YOUR ASSIGNMENT
Each record should be given back exactly, with none missing.

DATA RECORDS
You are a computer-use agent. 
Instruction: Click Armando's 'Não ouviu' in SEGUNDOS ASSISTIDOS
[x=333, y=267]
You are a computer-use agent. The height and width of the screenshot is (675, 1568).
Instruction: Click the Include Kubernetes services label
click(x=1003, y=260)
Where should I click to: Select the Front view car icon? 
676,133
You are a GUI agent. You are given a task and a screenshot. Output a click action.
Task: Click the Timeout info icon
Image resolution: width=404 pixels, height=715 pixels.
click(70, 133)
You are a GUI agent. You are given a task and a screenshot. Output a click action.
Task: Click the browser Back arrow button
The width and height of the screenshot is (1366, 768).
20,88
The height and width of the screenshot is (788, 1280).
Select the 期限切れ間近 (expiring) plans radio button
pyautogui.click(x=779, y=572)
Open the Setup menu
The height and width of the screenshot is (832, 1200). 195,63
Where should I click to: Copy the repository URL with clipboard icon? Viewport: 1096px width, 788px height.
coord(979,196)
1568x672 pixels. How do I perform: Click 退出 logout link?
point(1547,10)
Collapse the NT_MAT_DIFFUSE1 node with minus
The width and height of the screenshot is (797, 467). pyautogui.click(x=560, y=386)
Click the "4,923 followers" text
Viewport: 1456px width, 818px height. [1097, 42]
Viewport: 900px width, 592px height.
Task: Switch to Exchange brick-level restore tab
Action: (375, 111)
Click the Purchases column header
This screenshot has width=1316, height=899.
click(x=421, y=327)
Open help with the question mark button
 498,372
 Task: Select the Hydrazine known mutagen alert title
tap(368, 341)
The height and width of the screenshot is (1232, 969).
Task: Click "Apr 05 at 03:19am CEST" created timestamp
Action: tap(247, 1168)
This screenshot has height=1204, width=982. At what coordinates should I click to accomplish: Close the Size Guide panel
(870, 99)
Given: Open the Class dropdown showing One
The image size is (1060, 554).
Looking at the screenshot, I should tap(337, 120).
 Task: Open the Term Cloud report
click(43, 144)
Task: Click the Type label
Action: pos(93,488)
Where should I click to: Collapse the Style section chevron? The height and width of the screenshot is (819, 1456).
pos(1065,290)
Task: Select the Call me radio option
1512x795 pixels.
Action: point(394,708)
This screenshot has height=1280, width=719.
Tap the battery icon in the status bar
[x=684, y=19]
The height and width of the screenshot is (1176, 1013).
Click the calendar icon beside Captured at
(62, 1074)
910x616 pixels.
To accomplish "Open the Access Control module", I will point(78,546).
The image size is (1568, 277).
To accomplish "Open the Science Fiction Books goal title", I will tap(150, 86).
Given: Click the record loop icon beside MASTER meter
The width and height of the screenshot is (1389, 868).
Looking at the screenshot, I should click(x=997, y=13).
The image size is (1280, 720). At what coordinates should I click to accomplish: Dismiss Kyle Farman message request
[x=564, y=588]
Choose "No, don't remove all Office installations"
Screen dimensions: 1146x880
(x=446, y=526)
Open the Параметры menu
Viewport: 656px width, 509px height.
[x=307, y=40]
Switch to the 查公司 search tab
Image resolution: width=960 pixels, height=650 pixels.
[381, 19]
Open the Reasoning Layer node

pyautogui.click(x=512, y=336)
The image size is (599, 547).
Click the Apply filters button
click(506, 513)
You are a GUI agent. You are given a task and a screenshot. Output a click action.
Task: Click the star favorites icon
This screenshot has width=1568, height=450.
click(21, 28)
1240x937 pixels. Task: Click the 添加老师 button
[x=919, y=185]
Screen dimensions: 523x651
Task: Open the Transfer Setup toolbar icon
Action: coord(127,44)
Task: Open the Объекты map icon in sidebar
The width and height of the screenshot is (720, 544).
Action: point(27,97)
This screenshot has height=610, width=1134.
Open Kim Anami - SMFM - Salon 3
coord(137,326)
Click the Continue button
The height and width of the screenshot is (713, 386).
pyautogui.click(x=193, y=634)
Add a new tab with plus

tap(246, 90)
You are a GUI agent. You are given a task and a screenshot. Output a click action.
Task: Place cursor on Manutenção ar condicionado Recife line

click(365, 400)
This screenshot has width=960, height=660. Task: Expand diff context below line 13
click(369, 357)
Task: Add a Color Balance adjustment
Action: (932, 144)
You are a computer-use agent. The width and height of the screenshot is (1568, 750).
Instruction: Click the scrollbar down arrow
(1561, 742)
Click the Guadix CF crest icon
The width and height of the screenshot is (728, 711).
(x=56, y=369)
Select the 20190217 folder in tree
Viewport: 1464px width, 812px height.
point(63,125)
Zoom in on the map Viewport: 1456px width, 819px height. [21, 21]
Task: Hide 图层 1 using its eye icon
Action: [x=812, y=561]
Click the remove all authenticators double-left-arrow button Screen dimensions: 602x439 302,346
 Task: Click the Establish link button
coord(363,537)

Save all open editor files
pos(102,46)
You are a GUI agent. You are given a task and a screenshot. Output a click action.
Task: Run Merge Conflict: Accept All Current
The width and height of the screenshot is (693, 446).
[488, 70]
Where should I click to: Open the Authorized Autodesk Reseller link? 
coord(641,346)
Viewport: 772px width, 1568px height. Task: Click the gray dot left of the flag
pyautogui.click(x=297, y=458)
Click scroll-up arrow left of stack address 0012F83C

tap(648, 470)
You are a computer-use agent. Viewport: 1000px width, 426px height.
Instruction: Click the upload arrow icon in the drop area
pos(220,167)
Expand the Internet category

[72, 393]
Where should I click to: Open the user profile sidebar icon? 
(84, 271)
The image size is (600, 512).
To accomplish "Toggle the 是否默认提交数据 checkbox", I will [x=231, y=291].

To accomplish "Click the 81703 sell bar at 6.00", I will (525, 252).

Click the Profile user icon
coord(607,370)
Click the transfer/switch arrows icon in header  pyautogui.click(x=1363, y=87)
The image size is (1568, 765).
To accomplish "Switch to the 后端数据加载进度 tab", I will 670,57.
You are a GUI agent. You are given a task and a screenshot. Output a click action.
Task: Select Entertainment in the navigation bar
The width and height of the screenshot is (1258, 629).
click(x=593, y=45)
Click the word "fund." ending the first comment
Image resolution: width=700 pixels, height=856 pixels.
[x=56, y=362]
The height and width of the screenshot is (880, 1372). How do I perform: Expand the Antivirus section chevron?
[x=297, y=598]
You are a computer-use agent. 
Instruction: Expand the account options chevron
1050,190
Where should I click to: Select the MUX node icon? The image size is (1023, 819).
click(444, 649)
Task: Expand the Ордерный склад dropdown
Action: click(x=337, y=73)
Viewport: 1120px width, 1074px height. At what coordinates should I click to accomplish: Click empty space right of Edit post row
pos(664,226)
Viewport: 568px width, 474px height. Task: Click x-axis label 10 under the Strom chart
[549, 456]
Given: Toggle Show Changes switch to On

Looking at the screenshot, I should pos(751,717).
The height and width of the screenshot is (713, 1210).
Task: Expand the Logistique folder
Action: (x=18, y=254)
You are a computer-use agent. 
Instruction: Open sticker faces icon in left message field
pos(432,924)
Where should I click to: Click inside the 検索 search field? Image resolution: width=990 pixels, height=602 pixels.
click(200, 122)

SOLVED EXERCISE
You are a computer-use agent. 
Instruction: Click Armando's 'Não ouviu' in SEGUNDOS ASSISTIDOS
[x=333, y=267]
You are a computer-use agent. The height and width of the screenshot is (675, 1568).
Instruction: Click the Include Kubernetes services label
click(x=1003, y=260)
Where should I click to: Select the Front view car icon? 
676,133
You are a GUI agent. You are given a task and a screenshot. Output a click action.
Task: Click the Timeout info icon
Image resolution: width=404 pixels, height=715 pixels.
click(70, 133)
You are a GUI agent. You are given a task and a screenshot. Output a click action.
Task: Click the browser Back arrow button
The width and height of the screenshot is (1366, 768).
20,88
The height and width of the screenshot is (788, 1280).
Select the 期限切れ間近 (expiring) plans radio button
pyautogui.click(x=779, y=572)
Open the Setup menu
The height and width of the screenshot is (832, 1200). 195,63
Where should I click to: Copy the repository URL with clipboard icon? Viewport: 1096px width, 788px height.
coord(979,196)
1568x672 pixels. How do I perform: Click 退出 logout link?
point(1547,10)
Collapse the NT_MAT_DIFFUSE1 node with minus
The width and height of the screenshot is (797, 467). pyautogui.click(x=560, y=386)
Click the "4,923 followers" text
Viewport: 1456px width, 818px height. [1097, 42]
Viewport: 900px width, 592px height.
Task: Switch to Exchange brick-level restore tab
Action: (375, 111)
Click the Purchases column header
This screenshot has width=1316, height=899.
click(x=421, y=327)
Open help with the question mark button
 498,372
 Task: Select the Hydrazine known mutagen alert title
tap(368, 341)
The height and width of the screenshot is (1232, 969).
Task: Click "Apr 05 at 03:19am CEST" created timestamp
Action: tap(247, 1168)
This screenshot has height=1204, width=982. At what coordinates should I click to accomplish: Close the Size Guide panel
(870, 99)
Given: Open the Class dropdown showing One
The image size is (1060, 554).
Looking at the screenshot, I should tap(337, 120).
 Task: Open the Term Cloud report
click(43, 144)
Task: Click the Type label
Action: pos(93,488)
Where should I click to: Collapse the Style section chevron? The height and width of the screenshot is (819, 1456).
pos(1065,290)
Task: Select the Call me radio option
1512x795 pixels.
Action: point(394,708)
This screenshot has height=1280, width=719.
Tap the battery icon in the status bar
[x=684, y=19]
The height and width of the screenshot is (1176, 1013).
Click the calendar icon beside Captured at
(62, 1074)
910x616 pixels.
To accomplish "Open the Access Control module", I will point(78,546).
The image size is (1568, 277).
To accomplish "Open the Science Fiction Books goal title", I will tap(150, 86).
Given: Click the record loop icon beside MASTER meter
The width and height of the screenshot is (1389, 868).
Looking at the screenshot, I should click(x=997, y=13).
The image size is (1280, 720). At what coordinates should I click to accomplish: Dismiss Kyle Farman message request
[x=564, y=588]
Choose "No, don't remove all Office installations"
Screen dimensions: 1146x880
(x=446, y=526)
Open the Параметры menu
Viewport: 656px width, 509px height.
[x=307, y=40]
Switch to the 查公司 search tab
Image resolution: width=960 pixels, height=650 pixels.
[381, 19]
Open the Reasoning Layer node

pyautogui.click(x=512, y=336)
The image size is (599, 547).
Click the Apply filters button
click(506, 513)
You are a GUI agent. You are given a task and a screenshot. Output a click action.
Task: Click the star favorites icon
This screenshot has width=1568, height=450.
click(21, 28)
1240x937 pixels. Task: Click the 添加老师 button
[x=919, y=185]
Screen dimensions: 523x651
Task: Open the Transfer Setup toolbar icon
Action: coord(127,44)
Task: Open the Объекты map icon in sidebar
The width and height of the screenshot is (720, 544).
Action: point(27,97)
This screenshot has height=610, width=1134.
Open Kim Anami - SMFM - Salon 3
coord(137,326)
Click the Continue button
The height and width of the screenshot is (713, 386).
pyautogui.click(x=193, y=634)
Add a new tab with plus

tap(246, 90)
You are a GUI agent. You are given a task and a screenshot. Output a click action.
Task: Place cursor on Manutenção ar condicionado Recife line

click(365, 400)
This screenshot has width=960, height=660. Task: Expand diff context below line 13
click(369, 357)
Task: Add a Color Balance adjustment
Action: (932, 144)
You are a computer-use agent. The width and height of the screenshot is (1568, 750).
Instruction: Click the scrollbar down arrow
(1561, 742)
Click the Guadix CF crest icon
The width and height of the screenshot is (728, 711).
(x=56, y=369)
Select the 20190217 folder in tree
Viewport: 1464px width, 812px height.
point(63,125)
Zoom in on the map Viewport: 1456px width, 819px height. [21, 21]
Task: Hide 图层 1 using its eye icon
Action: [x=812, y=561]
Click the remove all authenticators double-left-arrow button Screen dimensions: 602x439 302,346
 Task: Click the Establish link button
coord(363,537)

Save all open editor files
pos(102,46)
You are a GUI agent. You are given a task and a screenshot. Output a click action.
Task: Run Merge Conflict: Accept All Current
The width and height of the screenshot is (693, 446).
[488, 70]
Where should I click to: Open the Authorized Autodesk Reseller link? 
coord(641,346)
Viewport: 772px width, 1568px height. Task: Click the gray dot left of the flag
pyautogui.click(x=297, y=458)
Click scroll-up arrow left of stack address 0012F83C

tap(648, 470)
You are a computer-use agent. Viewport: 1000px width, 426px height.
Instruction: Click the upload arrow icon in the drop area
pos(220,167)
Expand the Internet category

[72, 393]
Where should I click to: Open the user profile sidebar icon? 
(84, 271)
The image size is (600, 512).
To accomplish "Toggle the 是否默认提交数据 checkbox", I will [x=231, y=291].

To accomplish "Click the 81703 sell bar at 6.00", I will (525, 252).

Click the Profile user icon
coord(607,370)
Click the transfer/switch arrows icon in header  pyautogui.click(x=1363, y=87)
The image size is (1568, 765).
To accomplish "Switch to the 后端数据加载进度 tab", I will 670,57.
You are a GUI agent. You are given a task and a screenshot. Output a click action.
Task: Select Entertainment in the navigation bar
The width and height of the screenshot is (1258, 629).
click(x=593, y=45)
Click the word "fund." ending the first comment
Image resolution: width=700 pixels, height=856 pixels.
[x=56, y=362]
The height and width of the screenshot is (880, 1372). How do I perform: Expand the Antivirus section chevron?
[x=297, y=598]
You are a computer-use agent. 
Instruction: Expand the account options chevron
1050,190
Where should I click to: Select the MUX node icon? The image size is (1023, 819).
click(444, 649)
Task: Expand the Ордерный склад dropdown
Action: click(x=337, y=73)
Viewport: 1120px width, 1074px height. At what coordinates should I click to accomplish: Click empty space right of Edit post row
pos(664,226)
Viewport: 568px width, 474px height. Task: Click x-axis label 10 under the Strom chart
[549, 456]
Given: Toggle Show Changes switch to On

Looking at the screenshot, I should pos(751,717).
The height and width of the screenshot is (713, 1210).
Task: Expand the Logistique folder
Action: (x=18, y=254)
You are a computer-use agent. 
Instruction: Open sticker faces icon in left message field
pos(432,924)
Where should I click to: Click inside the 検索 search field? Image resolution: width=990 pixels, height=602 pixels.
click(200, 122)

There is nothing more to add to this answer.